Prometheus Configuration
Introduction
Configuration is a fundamental aspect of setting up and running Prometheus effectively. Prometheus uses a YAML configuration file that defines everything from which targets to monitor to how long data should be retained. In this guide, we'll explore the structure of Prometheus configuration, learn how to define monitoring targets, and understand best practices for a well-configured monitoring system.

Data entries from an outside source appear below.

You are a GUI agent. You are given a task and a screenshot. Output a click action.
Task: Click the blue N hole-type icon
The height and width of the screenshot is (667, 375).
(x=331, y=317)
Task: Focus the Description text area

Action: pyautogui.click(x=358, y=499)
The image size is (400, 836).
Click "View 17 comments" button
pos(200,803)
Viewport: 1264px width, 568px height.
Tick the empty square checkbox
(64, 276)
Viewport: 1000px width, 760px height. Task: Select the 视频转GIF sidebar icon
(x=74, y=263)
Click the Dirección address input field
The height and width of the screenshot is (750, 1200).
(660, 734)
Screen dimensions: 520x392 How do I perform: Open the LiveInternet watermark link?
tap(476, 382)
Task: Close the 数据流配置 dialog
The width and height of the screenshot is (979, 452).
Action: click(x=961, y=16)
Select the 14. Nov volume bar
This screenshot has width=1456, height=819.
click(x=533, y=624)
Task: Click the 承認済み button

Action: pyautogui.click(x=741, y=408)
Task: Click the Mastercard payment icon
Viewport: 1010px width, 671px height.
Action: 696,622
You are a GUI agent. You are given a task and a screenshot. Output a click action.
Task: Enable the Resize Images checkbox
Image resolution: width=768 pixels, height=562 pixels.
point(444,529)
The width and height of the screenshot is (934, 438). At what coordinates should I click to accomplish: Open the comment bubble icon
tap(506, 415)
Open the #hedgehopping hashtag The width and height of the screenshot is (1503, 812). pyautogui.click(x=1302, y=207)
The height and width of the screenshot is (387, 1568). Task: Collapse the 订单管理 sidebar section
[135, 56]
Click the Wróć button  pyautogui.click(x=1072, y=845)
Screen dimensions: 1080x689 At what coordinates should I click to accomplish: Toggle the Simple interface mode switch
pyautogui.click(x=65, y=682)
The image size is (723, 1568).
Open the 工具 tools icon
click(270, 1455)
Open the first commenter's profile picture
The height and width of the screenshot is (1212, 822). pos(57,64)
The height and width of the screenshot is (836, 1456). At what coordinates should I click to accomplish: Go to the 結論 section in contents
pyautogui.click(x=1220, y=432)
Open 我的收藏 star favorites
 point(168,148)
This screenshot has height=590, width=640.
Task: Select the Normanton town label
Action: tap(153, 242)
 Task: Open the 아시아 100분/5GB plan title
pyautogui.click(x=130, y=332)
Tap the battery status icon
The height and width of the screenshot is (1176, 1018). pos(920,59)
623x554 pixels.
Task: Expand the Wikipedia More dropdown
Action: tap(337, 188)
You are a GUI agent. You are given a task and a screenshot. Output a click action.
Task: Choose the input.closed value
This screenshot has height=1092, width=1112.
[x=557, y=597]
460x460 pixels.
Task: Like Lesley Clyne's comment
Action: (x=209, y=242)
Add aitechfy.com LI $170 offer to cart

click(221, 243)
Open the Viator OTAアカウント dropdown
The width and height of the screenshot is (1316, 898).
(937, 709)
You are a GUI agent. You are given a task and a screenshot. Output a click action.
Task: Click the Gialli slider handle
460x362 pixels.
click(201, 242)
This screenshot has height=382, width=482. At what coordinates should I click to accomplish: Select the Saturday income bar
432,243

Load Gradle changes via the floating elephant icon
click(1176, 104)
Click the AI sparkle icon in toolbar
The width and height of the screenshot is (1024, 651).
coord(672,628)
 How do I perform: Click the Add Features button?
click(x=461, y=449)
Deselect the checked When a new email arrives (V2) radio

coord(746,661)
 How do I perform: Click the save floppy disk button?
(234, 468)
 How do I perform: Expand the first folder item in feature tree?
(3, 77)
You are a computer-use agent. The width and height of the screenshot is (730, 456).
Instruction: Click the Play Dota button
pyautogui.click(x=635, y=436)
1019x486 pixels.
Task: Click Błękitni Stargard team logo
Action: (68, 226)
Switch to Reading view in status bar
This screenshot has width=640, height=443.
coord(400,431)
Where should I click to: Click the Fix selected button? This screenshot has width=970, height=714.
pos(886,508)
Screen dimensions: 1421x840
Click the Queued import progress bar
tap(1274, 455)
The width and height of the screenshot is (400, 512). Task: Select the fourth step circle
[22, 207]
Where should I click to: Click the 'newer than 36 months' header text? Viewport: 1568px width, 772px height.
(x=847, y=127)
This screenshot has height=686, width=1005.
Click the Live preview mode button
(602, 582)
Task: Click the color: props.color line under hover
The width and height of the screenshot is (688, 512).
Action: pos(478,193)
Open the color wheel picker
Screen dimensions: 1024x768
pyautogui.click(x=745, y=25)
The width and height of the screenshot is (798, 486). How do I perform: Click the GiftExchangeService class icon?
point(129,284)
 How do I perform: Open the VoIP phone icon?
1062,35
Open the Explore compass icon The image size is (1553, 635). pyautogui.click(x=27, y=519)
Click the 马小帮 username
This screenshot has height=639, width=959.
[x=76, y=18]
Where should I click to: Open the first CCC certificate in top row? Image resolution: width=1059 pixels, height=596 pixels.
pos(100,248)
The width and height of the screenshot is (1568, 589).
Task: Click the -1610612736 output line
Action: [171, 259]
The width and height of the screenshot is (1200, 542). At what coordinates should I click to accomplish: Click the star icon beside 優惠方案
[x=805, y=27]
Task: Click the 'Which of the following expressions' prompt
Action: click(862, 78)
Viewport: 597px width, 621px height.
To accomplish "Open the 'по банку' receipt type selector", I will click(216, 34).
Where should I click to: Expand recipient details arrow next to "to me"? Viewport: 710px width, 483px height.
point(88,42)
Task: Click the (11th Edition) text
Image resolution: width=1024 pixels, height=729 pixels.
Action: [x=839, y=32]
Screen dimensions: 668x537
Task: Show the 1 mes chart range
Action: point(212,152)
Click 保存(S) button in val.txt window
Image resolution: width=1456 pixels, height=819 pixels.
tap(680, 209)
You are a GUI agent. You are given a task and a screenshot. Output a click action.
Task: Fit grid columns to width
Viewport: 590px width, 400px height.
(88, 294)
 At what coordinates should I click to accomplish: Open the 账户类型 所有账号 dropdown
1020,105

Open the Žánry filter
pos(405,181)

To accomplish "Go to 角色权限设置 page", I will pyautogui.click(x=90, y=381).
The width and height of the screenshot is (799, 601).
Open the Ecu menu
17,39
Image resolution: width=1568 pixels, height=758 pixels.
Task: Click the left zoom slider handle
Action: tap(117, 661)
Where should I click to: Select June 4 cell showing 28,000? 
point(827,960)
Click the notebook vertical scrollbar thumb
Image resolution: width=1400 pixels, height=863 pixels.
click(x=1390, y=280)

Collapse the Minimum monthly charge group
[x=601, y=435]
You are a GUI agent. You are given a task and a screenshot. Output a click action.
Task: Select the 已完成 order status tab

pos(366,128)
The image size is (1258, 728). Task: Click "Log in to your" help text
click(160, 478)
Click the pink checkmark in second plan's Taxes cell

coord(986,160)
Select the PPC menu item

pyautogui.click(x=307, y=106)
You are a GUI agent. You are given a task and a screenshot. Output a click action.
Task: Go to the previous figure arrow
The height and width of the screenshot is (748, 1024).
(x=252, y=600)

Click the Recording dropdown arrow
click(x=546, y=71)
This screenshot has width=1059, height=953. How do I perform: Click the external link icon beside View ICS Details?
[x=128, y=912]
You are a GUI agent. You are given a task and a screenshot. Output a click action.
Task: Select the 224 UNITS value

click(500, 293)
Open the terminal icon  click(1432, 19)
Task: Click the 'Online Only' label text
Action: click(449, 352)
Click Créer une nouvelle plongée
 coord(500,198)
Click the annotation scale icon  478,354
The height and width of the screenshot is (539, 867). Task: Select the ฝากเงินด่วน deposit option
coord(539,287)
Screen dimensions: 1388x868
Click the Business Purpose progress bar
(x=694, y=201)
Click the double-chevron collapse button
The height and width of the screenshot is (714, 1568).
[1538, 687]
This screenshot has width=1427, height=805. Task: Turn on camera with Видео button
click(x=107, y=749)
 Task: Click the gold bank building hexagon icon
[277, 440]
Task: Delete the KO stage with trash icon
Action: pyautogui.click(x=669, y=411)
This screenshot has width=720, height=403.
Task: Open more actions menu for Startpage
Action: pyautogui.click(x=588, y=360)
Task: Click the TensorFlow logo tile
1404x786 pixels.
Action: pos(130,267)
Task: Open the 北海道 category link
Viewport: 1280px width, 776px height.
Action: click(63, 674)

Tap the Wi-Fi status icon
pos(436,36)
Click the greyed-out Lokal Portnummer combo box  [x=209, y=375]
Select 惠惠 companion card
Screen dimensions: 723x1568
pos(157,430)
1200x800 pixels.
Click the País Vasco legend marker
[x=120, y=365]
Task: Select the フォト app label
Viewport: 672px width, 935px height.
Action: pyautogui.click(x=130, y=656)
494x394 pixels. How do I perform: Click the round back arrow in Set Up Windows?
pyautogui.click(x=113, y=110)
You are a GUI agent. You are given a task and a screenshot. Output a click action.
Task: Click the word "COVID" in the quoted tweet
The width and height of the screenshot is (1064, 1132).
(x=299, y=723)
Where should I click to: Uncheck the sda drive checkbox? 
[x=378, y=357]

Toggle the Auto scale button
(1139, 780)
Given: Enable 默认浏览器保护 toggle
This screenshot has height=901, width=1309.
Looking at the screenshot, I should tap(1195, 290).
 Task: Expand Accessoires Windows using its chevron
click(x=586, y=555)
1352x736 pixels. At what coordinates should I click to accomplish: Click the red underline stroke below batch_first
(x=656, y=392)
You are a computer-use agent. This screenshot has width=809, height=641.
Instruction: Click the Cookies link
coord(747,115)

Proper configuration allows you to:
- Define which services and endpoints Prometheus will monitor
- Set up scrape intervals and timeouts
- Configure rule files for alerting and recording
- Set up service discovery mechanisms
- Manage data retention and storage
Configuration File Basics
Prometheus uses a single YAML configuration file (conventionally named prometheus.yml
) as its primary configuration source. When you start Prometheus, you typically specify this file using the --config.file
flag.
Basic Structure
The configuration file has several main sections:
global
: Settings that apply to the entire Prometheus serverscrape_configs
: Defines the targets Prometheus will monitorrule_files
: Specifies recording and alerting rulesalerting
: Configures where alert notifications should be sentremote_write
andremote_read
: Set up integrations with remote storage systems
Let's look at a minimal configuration file:
global:
scrape_interval: 15s
evaluation_interval: 15s
scrape_configs:
- job_name: "prometheus"
static_configs:
- targets: ["localhost:9090"]
This simple configuration:
- Sets the default scrape and rule evaluation interval to 15 seconds
- Creates a single job named "prometheus" that monitors the Prometheus server itself
The global
Section
The global
section defines parameters that are valid in all other configuration contexts. These are the server's defaults.
global:
# How frequently to scrape targets by default
scrape_interval: 15s
# How frequently to evaluate rules
evaluation_interval: 15s
# How long until a scrape request times out
scrape_timeout: 10s
# Rules for attaching labels to all metrics
external_labels:
environment: production
region: us-east-1
The external_labels
are particularly important - they are attached to all time series and alerts when communicating with external systems like remote storage or alertmanagers.
Scrape Configurations
The scrape_configs
section is where you define the targets Prometheus will monitor. Each entry is called a "job" and can contain multiple target endpoints.
Static Configuration
The simplest way to define targets is with static_configs
:
scrape_configs:
- job_name: "api-server"
scrape_interval: 5s # Override global setting for this job
static_configs:
- targets: ["api.example.com:8080", "api-backup.example.com:8080"]
labels:
team: "backend"
service: "api"
This configuration:
- Creates a job named "api-server"
- Overrides the global scrape interval to check these targets every 5 seconds
- Defines two static targets to monitor
- Attaches additional labels that will be added to all metrics from these targets
Using File-Based Service Discovery
For more dynamic environments, Prometheus offers various service discovery mechanisms. Here's how to use file-based discovery:
scrape_configs:
- job_name: "file-sd-example"
file_sd_configs:
- files:
- "targets/*.json"
refresh_interval: 30s
With this configuration, Prometheus will look for target definition files in the targets/
directory and reload them every 30 seconds.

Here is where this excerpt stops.